Dalam kondisi perang, insting manusia yang paling dasar begitu terlihat kentara. Manusia menjadi begitu buas untuk menghabisi nyawa orang lain. Kematian manusia hanya menjadi angka statistik yang kita saksikan melalui berita-berita. Kita juga bisa melihat melalui video yang disebar melalui media sosial, hingga timbul pertanyaan kita, kok bisa sekejam itu?

Hati manusia yang berwarna merah gelap itu menginginkan hal-hal besar. Hati yang ingin menguasai segalanya, sehingga dia lupa bahwa planet bumi ini sebenarnya cukup untuk hidup berbagi antarsesama. Namun, yang terjadi pada kenyataannya adalah hati yang tidak cukup besar untuk selainnya, sehingga seluruh dunia pun dirasa kurang untuk menampung keinginannya. Setelah memiliki satu emas, dia masih menginginkan emas kedua, ketiga, keempat dan seterusnya.

Keinginan yang dilandasi nafsu binatang menyebabkan manusia tidak membiarkan apapun, selain dirinya. Dia membunuh untuk makan, dia membunuh untuk sandang, dia membunuh untuk menghias diri, dia membunuh untuk bertahan hidup, bahkan dia membunuh atas nama perdamaian. Sehingga seorang militer Romawi bernama Publius Flavius Vegetius Renatus mengucapkan peribahasa yang sangat populer si vis pacem, para bellum (Jika menginginkan perdamaian, bersiaplah untuk perang).

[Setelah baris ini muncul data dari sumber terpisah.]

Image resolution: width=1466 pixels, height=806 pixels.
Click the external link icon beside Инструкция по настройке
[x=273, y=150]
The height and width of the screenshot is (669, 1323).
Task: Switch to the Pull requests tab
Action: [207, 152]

Bisakah perang dicegah? Tentu ini pertanyaan yang sangat sulit ditemukan jawabannya. Setiap ras melahirkan bangsa, setiap bangsa memiliki negara, setiap negara memiliki undang-undang dan setiap undang-undang mengatur kehidupan masing-masing ras tersebut. Manusia adalah makhluk unik, karena selain ada sisi Tuhan yang pemurah dan kasing sayang, di dirinya ada juga sisi Iblis yang penuh amarah dan buas. Dua sisi ini bahkan saling berperang dalam diri manusia, siapa yang lebih dominan. Jika sejak kecil, manusia terbiasa dengan lingkungan keras, maka bisa dipastikan ketika dewasa dia akan sangat mudah menghabisi nyawa orang lain.

Bagaimana kehidupan manusia sejak kecil hingga ajal menjemputnya menentukan seperti apa jenis manusia tersebut. Ketika masyarakat penuh dengan kekacauan, konflik dan tidak ada perdamaian, percayalah bahwa pendidikan adalah pihak yang ikut berdosa. Mengapa? Karena pendidikan seharusnya berperan dalam penanaman nilai moralitas seorang manusia. Pendidikan yang gagal adalah pendidikan yang tidak bisa memanusiakan manusia seutuhnya.

Seorang pakar pendidikan Amy Ohlendorf dalam bukunya Peace Education menjelaskan sekolah hakikatnya adalah gambaran kecil tentang kehidupan manusia. Ketika seorang bayi beranjak besar dan masuk sekolah pertama kali, dia akan dihadapkan pada kenyataan hidup bahwa dunia di luar rumahnya ternyata lebih besar. Orang-orang yang ditemuinya beragam, ada yang tinggi, pendek, botak, gondrong dan sebagainya. Keberagaman ini memahamkan dia bahwa realitas kehidupan adalah perbedaan.

Jika sejak kecil manusia dididik untuk menghargai perbedaan, mau berbagi, tidak menang sendiri, maka itu menjadi modal awal yang sangat penting untuk mencegah perang. Bukankah perang ini dilakukan oleh orang-orang tua yang susah sekali menerima perbedaan? Sekolah menjadi tempat yang pas agar manusia mengenal dan berlatih tentang berbagai nilai yang kelak bisa mendukung perdamaian bagi planet bumi ini.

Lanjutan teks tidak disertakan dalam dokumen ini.